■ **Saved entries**
○ ○ ○

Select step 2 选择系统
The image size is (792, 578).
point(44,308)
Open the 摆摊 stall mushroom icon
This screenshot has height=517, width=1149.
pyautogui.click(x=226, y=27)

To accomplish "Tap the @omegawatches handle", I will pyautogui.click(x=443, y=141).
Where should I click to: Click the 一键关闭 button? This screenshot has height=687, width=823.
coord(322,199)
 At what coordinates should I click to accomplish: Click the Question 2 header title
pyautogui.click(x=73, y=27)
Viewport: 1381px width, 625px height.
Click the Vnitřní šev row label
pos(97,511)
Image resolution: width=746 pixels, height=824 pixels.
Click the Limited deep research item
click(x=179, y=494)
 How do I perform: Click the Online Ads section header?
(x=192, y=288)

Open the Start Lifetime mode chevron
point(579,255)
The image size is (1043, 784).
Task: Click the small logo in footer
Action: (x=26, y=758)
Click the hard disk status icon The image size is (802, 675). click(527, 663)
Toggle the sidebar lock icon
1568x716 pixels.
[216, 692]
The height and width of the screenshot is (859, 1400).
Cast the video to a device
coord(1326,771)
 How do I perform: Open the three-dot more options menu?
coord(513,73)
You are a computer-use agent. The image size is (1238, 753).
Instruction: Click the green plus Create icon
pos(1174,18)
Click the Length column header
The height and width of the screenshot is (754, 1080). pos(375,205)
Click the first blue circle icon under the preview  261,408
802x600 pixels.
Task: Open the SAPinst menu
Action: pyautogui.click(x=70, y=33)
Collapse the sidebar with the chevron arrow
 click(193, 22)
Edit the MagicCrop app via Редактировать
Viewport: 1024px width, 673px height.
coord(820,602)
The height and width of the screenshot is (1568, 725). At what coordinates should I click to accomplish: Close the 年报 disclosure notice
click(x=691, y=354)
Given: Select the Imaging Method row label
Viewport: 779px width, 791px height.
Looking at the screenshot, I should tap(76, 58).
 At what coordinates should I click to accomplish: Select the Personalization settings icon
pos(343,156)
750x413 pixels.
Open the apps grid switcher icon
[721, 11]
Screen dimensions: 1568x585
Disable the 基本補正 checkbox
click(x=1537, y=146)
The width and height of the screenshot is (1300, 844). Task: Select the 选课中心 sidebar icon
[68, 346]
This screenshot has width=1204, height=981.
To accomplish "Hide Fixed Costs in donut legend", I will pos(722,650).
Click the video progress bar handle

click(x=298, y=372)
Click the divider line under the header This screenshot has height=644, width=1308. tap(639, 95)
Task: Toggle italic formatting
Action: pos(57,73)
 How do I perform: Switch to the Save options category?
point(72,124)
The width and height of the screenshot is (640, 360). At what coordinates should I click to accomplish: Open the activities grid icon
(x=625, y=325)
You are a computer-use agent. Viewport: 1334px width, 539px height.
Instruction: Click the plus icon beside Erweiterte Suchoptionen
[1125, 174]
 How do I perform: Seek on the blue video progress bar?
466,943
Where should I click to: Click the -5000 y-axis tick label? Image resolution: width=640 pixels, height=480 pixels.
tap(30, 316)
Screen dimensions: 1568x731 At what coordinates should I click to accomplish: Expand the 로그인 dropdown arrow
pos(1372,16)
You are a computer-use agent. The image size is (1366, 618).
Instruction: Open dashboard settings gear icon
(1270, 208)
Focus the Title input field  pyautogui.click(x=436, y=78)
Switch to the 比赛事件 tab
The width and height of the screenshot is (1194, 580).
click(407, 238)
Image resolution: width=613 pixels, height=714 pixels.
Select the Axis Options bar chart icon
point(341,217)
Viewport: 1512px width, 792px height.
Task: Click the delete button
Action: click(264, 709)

○ ○ ○

■ **WORK INSTRUCTION**
Using the data above, count every line that contains the word "will", then give the count and nothing more.

■ **TASK RESULT**
2